### What is being asked:
Find every line below with the word "Expand" in it, and copy each one.

Stored data
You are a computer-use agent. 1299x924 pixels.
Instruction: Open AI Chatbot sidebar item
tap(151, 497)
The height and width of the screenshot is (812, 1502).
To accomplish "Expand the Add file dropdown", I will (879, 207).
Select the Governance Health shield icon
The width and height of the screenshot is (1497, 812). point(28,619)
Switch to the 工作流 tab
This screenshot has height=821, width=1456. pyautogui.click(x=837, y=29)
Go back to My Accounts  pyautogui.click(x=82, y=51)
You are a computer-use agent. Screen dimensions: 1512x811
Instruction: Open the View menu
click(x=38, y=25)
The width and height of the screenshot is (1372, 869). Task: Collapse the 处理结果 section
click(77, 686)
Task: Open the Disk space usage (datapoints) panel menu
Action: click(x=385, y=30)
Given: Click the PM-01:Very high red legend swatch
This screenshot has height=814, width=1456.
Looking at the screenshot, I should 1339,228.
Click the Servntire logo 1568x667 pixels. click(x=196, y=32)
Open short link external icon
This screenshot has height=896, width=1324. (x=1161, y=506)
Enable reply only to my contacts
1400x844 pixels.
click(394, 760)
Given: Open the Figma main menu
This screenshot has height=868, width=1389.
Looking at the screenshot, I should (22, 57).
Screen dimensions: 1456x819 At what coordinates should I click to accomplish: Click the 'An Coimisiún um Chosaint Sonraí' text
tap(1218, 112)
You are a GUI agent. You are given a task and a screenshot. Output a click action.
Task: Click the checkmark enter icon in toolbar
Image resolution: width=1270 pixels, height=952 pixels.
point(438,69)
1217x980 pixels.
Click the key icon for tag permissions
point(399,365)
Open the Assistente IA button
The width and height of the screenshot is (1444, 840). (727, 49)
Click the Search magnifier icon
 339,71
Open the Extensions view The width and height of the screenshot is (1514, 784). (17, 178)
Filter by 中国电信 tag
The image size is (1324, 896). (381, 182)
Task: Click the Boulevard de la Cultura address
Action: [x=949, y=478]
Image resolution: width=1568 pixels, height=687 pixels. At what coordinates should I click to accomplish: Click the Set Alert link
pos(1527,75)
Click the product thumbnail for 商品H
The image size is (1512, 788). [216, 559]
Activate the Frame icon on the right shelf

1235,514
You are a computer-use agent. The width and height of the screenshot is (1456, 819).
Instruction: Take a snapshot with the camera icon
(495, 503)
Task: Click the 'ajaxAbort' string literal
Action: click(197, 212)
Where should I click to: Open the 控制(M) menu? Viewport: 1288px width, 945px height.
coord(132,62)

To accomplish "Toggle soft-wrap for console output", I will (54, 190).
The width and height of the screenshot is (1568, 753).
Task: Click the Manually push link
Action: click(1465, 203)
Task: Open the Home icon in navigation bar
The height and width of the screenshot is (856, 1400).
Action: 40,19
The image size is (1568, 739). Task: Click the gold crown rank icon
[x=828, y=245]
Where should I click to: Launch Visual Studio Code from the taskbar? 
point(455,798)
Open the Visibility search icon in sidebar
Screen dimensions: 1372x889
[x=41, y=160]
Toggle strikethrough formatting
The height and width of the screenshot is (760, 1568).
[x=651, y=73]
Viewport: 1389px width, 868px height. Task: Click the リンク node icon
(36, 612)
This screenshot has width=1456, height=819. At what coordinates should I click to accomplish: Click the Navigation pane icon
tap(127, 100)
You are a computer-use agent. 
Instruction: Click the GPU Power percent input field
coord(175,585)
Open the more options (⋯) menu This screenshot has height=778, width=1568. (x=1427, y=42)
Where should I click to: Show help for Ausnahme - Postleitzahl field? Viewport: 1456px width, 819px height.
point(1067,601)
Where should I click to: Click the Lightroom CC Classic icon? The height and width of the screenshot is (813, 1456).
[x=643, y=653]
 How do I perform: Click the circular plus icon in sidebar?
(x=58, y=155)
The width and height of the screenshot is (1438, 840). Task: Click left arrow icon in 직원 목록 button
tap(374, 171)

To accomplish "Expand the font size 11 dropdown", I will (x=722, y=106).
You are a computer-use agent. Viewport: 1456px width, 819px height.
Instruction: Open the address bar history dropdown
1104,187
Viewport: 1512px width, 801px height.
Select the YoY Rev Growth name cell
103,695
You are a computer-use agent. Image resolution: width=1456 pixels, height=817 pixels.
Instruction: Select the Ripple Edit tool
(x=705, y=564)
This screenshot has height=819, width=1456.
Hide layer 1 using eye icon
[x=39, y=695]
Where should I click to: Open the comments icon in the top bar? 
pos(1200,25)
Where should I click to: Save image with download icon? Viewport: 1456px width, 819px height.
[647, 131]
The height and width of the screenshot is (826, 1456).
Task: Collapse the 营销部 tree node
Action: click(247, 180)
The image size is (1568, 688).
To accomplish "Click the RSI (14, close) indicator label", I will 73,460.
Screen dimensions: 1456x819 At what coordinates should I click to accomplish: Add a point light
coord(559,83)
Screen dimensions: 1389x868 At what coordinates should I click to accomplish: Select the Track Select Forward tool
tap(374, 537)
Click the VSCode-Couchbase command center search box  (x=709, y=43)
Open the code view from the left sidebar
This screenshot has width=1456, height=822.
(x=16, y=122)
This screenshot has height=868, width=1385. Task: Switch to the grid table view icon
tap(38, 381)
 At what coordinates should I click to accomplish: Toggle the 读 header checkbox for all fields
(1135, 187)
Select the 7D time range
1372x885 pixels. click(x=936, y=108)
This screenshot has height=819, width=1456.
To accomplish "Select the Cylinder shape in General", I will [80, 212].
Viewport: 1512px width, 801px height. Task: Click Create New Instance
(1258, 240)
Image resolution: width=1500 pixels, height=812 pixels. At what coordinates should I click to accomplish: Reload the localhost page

### Result for this exercise:
To accomplish "Expand the Add file dropdown", I will (879, 207).
To accomplish "Expand the font size 11 dropdown", I will (x=722, y=106).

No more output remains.